出来るだけ新雪の上を歩くようにした。歩道はともかく、車道はまるでスケートリンクみたいになっている。車ものろのろ運転だ。台数もいつもより少なく、まったく車の通らない状態の時もあった。まあ、晴れてはいるので昼までにはとけるだろう。そんな時、1台の赤い軽自動車が追い抜いていった。なんだか走行が変だ。普通タイヤなんだろうが、ひょっとして溝も若干摩滅しているのかもしれない。信号が赤に変わり、運転手本人も状況がわかってるんだろう、早めにブレーキを踏んでいたようだが、やや斜めに車体が滑っている。停止線前には止まれたようだが、今度は滑って本人の意思とは関係なく少しバックした。交通量が少ないとはいえ、まったく車が無いわけではない。その赤い軽(自動車)は、いつの間にか他の車の中に紛れて走っていったが、無事に目的地にたどり着いただろうか。少なくとも救急車の音は聞こえなかったので事故ってはないらしい。
私はといえば、相変わらず悪戦苦闘して歩いていた。ブーツを買うときに、滑りにくそうな靴底のものを買ったが、踵辺りが若干摩滅してるんだろう、時々踵が滑ってヒヤッとした。特に横断歩道は例のスケートリンク状態なので特に用心して歩かなければならなかった。スケート用のブーツの方がまだよさそうだ。滑れないけど。ようやく行程の半分ほど歩いたが、予定時間を大幅に遅れている。まあ、今日みたいな日はうちの会社でも多くが遅刻だろうからあせることも無いが、朝っぱらから体力はかなり消耗している。それでも白銀の道を歩くのはすがすがしくて気持ちがいい。なんだかんだといっても九州だから、雪国ほど深刻ではない積雪だ。その分雪慣れしてないから交通はガタガタだが。

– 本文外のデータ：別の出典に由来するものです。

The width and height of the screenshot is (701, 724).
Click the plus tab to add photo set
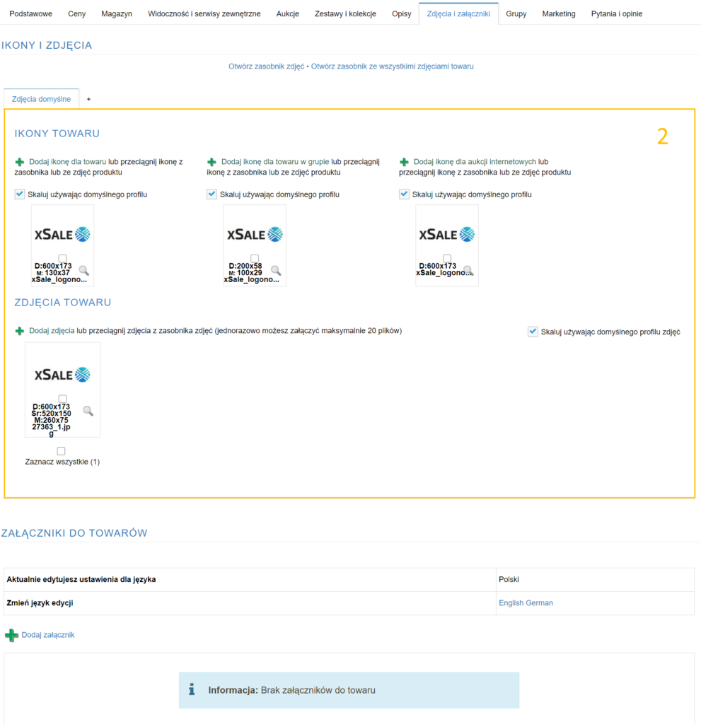click(88, 100)
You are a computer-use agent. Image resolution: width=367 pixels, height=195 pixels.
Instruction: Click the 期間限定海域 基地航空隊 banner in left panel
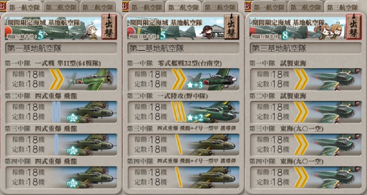point(53,28)
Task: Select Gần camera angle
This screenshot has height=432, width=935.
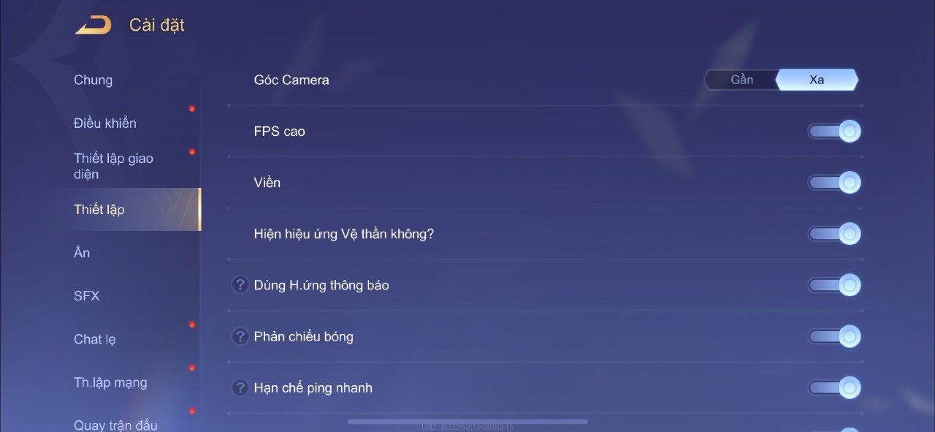Action: tap(741, 80)
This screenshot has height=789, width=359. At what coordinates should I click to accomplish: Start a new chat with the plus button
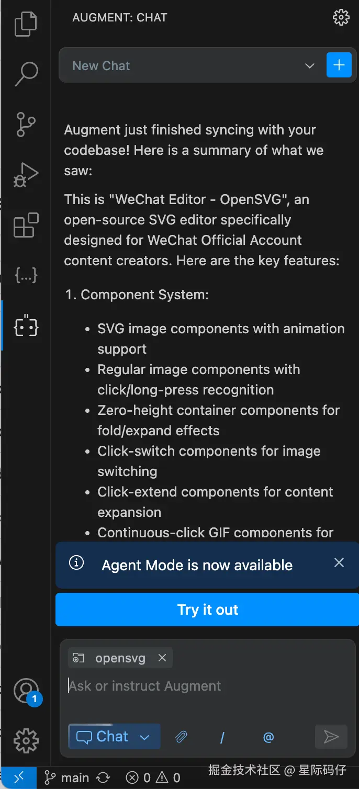coord(339,65)

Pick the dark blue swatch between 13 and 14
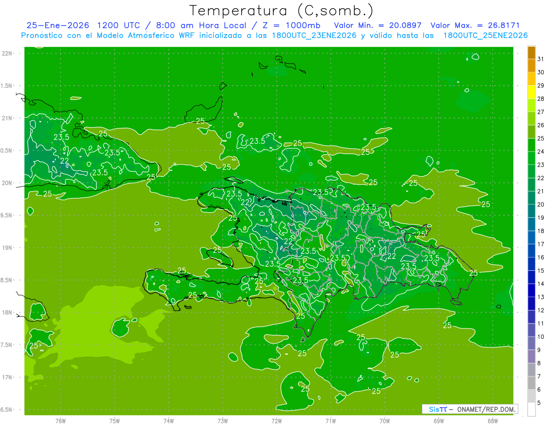pyautogui.click(x=531, y=290)

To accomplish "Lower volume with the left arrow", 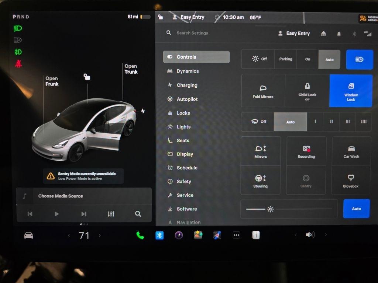I will [x=295, y=235].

約一時間歩いてやっと会社に着いた。まあ、普通でも50分近くかかるから、成績は良い方だろう。しかし、水泳の後みたいに疲れた。案の定、うちの部は新人君が一人しか到着出来てなかった。
どうせ雪が積もるなら、普通に積もって欲しいものである。初日から「二日目の積雪」状態はカンベンしてほしい。
気象庁が暖冬予報を撤回したらしい。気象庁の長期予報が外れることは珍しくない。しかし、全国的に積雪で大変なことになっている。福岡はかなりマシなほうなのだ。いい加減この寒波には去って欲しいものだ。大掃除が寒いじゃないか。